Content starts

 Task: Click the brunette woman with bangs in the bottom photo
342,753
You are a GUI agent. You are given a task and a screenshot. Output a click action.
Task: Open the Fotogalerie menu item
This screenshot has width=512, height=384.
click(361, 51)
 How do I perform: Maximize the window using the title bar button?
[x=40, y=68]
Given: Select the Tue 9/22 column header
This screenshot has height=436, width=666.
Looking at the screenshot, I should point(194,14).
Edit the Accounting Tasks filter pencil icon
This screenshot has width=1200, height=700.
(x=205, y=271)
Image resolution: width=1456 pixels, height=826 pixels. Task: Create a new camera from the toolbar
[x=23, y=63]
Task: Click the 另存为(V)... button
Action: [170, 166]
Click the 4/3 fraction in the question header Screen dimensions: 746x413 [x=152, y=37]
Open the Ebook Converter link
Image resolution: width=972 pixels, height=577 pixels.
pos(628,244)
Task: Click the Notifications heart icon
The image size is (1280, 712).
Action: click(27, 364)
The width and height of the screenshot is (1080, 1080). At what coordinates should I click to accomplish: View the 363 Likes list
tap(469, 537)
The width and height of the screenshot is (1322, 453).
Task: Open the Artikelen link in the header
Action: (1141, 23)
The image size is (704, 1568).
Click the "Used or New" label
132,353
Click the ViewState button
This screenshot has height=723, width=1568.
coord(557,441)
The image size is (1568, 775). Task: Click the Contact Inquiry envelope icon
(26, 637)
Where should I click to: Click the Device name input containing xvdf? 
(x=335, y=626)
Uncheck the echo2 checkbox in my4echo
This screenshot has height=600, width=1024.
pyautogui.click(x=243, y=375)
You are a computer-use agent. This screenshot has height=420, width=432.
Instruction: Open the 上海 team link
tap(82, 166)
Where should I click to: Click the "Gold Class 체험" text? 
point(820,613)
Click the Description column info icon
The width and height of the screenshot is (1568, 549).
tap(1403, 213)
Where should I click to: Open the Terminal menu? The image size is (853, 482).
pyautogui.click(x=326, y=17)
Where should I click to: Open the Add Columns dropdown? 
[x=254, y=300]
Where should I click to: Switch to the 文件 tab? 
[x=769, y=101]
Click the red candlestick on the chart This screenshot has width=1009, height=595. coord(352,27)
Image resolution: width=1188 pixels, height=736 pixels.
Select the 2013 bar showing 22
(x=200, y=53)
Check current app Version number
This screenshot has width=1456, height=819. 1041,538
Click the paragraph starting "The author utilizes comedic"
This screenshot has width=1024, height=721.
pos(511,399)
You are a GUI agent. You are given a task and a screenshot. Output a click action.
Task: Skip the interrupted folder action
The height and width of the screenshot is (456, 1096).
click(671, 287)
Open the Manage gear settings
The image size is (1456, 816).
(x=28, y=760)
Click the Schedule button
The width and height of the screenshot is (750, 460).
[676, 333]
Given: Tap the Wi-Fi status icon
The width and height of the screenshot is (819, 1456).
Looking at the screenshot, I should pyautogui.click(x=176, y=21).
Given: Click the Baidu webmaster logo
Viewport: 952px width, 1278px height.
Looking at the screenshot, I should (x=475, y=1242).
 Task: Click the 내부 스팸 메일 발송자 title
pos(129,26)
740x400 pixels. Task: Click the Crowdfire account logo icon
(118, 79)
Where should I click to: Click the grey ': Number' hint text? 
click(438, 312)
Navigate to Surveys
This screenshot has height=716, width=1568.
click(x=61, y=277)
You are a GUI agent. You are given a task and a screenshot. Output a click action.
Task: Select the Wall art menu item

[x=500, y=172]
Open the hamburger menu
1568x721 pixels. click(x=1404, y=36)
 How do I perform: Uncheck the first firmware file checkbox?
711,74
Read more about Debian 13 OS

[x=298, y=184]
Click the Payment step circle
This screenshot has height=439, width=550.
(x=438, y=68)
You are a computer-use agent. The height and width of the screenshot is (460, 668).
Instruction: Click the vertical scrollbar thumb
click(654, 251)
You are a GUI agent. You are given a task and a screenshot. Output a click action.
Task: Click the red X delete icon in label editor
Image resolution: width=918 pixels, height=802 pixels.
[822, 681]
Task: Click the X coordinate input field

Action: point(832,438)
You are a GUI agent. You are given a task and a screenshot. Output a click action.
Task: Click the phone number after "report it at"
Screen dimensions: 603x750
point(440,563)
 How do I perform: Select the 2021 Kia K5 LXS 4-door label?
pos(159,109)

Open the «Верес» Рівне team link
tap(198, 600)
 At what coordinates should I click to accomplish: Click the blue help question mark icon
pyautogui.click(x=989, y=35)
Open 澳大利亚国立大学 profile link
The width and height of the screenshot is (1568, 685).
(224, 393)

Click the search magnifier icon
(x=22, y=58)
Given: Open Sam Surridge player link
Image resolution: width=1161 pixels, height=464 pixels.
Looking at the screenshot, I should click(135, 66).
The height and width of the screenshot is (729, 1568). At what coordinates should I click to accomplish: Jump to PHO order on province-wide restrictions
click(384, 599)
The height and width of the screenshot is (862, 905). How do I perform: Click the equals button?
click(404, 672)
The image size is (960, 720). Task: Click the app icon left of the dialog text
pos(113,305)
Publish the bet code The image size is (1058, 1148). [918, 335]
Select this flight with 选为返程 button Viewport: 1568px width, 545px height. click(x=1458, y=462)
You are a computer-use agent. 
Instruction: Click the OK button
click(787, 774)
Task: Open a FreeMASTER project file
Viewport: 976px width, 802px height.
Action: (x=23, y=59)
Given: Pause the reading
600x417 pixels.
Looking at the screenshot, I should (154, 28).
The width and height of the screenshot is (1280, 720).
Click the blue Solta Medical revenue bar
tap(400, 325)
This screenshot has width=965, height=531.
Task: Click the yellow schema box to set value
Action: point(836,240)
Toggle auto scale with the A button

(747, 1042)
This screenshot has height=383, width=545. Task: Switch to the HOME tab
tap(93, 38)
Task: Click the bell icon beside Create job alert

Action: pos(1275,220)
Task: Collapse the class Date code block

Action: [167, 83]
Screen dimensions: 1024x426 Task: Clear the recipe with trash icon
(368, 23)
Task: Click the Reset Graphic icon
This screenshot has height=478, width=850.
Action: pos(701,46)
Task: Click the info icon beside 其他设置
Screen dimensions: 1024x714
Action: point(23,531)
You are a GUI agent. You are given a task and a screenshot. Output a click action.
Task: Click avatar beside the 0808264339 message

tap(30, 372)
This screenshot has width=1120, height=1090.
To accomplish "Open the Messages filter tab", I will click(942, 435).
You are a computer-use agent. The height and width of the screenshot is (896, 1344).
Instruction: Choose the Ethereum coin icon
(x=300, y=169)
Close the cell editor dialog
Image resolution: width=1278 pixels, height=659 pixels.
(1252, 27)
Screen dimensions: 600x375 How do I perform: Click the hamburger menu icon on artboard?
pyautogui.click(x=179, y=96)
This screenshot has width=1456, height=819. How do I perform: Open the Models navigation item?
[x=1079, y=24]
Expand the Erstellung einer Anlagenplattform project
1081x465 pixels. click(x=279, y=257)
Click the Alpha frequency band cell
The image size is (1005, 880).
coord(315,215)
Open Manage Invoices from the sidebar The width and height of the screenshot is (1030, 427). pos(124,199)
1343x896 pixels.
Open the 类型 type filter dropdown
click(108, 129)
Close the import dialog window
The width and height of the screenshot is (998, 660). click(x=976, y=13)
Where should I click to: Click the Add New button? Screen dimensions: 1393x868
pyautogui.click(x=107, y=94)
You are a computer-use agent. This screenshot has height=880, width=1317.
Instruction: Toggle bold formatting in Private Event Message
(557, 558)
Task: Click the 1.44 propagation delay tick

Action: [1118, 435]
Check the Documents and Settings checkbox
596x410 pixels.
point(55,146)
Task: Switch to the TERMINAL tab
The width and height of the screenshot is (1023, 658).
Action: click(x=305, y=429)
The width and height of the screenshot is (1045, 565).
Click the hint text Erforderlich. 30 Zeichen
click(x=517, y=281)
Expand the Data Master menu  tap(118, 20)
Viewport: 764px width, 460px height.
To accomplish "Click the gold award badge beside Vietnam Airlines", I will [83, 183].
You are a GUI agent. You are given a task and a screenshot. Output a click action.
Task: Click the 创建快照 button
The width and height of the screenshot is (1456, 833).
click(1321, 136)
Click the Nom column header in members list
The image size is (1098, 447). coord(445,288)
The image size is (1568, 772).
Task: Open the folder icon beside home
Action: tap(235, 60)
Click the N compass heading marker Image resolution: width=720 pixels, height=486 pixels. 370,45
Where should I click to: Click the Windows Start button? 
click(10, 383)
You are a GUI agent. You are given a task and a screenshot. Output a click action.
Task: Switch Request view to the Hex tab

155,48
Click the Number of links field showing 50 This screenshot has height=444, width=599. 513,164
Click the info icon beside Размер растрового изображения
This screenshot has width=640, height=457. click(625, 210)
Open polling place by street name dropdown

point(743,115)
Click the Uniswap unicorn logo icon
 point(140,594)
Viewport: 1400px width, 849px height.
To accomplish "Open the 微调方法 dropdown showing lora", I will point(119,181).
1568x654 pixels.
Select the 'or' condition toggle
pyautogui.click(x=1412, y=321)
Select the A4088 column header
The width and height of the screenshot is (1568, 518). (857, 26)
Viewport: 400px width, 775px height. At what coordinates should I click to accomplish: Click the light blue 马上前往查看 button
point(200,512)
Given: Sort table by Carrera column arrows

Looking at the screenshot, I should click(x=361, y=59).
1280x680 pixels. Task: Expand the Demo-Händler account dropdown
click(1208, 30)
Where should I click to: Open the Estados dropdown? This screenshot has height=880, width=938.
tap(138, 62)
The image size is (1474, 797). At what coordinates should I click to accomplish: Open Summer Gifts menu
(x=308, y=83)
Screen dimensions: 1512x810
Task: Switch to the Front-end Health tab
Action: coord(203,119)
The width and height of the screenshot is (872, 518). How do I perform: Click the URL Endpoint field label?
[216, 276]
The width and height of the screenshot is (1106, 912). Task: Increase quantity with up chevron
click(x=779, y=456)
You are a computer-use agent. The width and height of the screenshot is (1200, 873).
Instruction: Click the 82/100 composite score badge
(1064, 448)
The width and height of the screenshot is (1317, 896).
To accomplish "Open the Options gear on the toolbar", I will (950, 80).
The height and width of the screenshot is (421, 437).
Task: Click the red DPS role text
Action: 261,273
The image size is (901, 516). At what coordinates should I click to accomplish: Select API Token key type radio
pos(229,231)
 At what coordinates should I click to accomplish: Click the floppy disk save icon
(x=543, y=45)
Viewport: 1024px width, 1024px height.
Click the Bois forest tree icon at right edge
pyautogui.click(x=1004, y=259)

Content ends

• [Work item]:
Take the records above and return, word for word, only the lines that fall from the line with "The height and width of the screenshot is (862, 905)." to the line with "The width and height of the screenshot is (1280, 720).", both of them included.

• [Response]:
The height and width of the screenshot is (862, 905). How do I perform: Click the equals button?
click(404, 672)
The image size is (960, 720). Task: Click the app icon left of the dialog text
pos(113,305)
Publish the bet code The image size is (1058, 1148). [918, 335]
Select this flight with 选为返程 button Viewport: 1568px width, 545px height. click(x=1458, y=462)
You are a computer-use agent. 
Instruction: Click the OK button
click(787, 774)
Task: Open a FreeMASTER project file
Viewport: 976px width, 802px height.
Action: (x=23, y=59)
Given: Pause the reading
600x417 pixels.
Looking at the screenshot, I should (154, 28).
The width and height of the screenshot is (1280, 720).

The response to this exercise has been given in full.